L’accord a été conclu à Washington D.C., en marge des réunions de printemps du Fonds monétaire international et du Groupe de la Banque mondiale.
Optimisation financière et nouveaux instruments
Ce partenariat s’inscrit dans le cadre des recommandations du G20 relatives à l’optimisation des bilans des banques multilatérales de développement, notamment en matière d’adéquation des fonds propres.
Les deux institutions entendent :
- développer de nouveaux instruments financiers
- partager les bonnes pratiques en financement du développement
- renforcer les capacités institutionnelles
- favoriser des mécanismes innovants comme les échanges d’exposition (EEA)
Ces initiatives visent à accroître la capacité de financement et à améliorer l’efficacité des interventions dans leurs zones respectives.
Vers une coopération renforcée
La signature de cette lettre d’intention constitue une première étape vers un partenariat plus structuré. Les deux institutions ont annoncé leur volonté de conclure prochainement un protocole d’accord afin de formaliser et approfondir leur collaboration.
Parmi les pistes envisagées :
- la participation conjointe à des émissions obligataires
- le développement d’opérations financières communes
- une coopération accrue sur les marchés de capitaux
Des responsables engagés
L’accord a été signé par Hassatou N’Sele, vice-présidente chargée des Finances du Groupe de la Banque africaine de développement et Gisela Sánchez, présidente exécutive de la BCIE.
Pour Mme Sánchez, ce partenariat ouvre la voie à des avantages mutuels significatifs, notamment à travers des instruments innovants et des investissements conjoints.

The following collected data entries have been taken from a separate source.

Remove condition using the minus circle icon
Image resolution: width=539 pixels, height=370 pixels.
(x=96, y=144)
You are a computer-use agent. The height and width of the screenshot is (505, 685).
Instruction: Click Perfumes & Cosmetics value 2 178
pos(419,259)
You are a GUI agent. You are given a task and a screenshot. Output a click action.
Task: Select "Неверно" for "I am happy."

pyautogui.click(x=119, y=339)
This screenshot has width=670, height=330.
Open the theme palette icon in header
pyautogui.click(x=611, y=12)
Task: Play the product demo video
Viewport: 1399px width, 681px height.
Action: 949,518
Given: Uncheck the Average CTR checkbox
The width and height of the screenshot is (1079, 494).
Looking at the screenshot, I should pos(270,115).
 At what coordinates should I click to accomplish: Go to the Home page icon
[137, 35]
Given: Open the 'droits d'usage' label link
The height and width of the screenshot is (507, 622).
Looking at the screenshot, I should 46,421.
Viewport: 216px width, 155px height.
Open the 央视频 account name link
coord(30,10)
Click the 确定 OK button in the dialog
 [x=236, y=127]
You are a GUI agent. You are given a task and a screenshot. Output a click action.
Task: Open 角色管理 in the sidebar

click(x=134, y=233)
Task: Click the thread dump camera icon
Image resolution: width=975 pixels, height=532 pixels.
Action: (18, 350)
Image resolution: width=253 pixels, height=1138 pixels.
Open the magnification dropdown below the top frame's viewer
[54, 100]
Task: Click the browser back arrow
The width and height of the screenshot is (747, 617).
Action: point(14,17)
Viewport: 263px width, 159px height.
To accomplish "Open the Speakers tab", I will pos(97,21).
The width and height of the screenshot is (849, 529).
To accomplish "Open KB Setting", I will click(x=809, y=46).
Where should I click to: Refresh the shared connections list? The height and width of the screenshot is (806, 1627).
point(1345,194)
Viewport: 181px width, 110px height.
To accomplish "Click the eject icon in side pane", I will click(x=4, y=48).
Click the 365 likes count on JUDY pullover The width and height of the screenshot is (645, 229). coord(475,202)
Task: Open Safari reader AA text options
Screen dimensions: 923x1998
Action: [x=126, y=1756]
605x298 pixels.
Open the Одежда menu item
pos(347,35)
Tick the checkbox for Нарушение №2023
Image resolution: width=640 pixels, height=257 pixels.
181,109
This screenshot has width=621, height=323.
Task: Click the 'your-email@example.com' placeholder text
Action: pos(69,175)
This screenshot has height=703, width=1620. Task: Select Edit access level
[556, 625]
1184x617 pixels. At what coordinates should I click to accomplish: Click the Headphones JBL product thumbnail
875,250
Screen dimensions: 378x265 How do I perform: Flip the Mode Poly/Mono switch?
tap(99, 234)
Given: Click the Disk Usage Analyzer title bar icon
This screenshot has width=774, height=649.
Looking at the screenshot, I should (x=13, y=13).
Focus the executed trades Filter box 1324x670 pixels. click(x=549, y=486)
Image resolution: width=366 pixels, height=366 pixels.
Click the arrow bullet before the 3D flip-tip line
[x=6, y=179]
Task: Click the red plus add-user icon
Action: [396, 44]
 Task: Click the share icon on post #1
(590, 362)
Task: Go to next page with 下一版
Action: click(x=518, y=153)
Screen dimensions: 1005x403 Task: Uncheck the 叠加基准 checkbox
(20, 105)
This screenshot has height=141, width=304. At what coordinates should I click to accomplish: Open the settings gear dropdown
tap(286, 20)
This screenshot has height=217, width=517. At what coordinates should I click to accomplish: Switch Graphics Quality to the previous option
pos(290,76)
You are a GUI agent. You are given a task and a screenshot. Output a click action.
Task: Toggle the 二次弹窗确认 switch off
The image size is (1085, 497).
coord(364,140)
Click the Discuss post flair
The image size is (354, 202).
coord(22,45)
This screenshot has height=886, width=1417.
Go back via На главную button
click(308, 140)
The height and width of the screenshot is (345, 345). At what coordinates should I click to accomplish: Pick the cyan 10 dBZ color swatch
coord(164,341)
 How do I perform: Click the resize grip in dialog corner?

Mme N’Sele a, de son côté, souligné le potentiel élevé de cette collaboration, fondé sur des profils de risque souverain similaires et une expérience commune réussie sur les marchés financiers.
Un levier pour la croissance et le bien-être social
Au-delà des aspects techniques, cet accord traduit une ambition claire : renforcer l’impact du financement du développement.
En combinant leurs expertises et leurs ressources, la Groupe de la Banque africaine de développement et la Banque centraméricaine d’intégration économique entendent :
- soutenir la croissance économique durable
- améliorer les conditions de vie des populations
- renforcer la résilience des économies membres
Ce partenariat entre institutions africaines et centraméricaines illustre une tendance croissante à la coopération Sud-Sud dans le financement du développement. Une dynamique appelée à jouer un rôle clé dans la mobilisation de ressources et la transformation économique des régions concernées.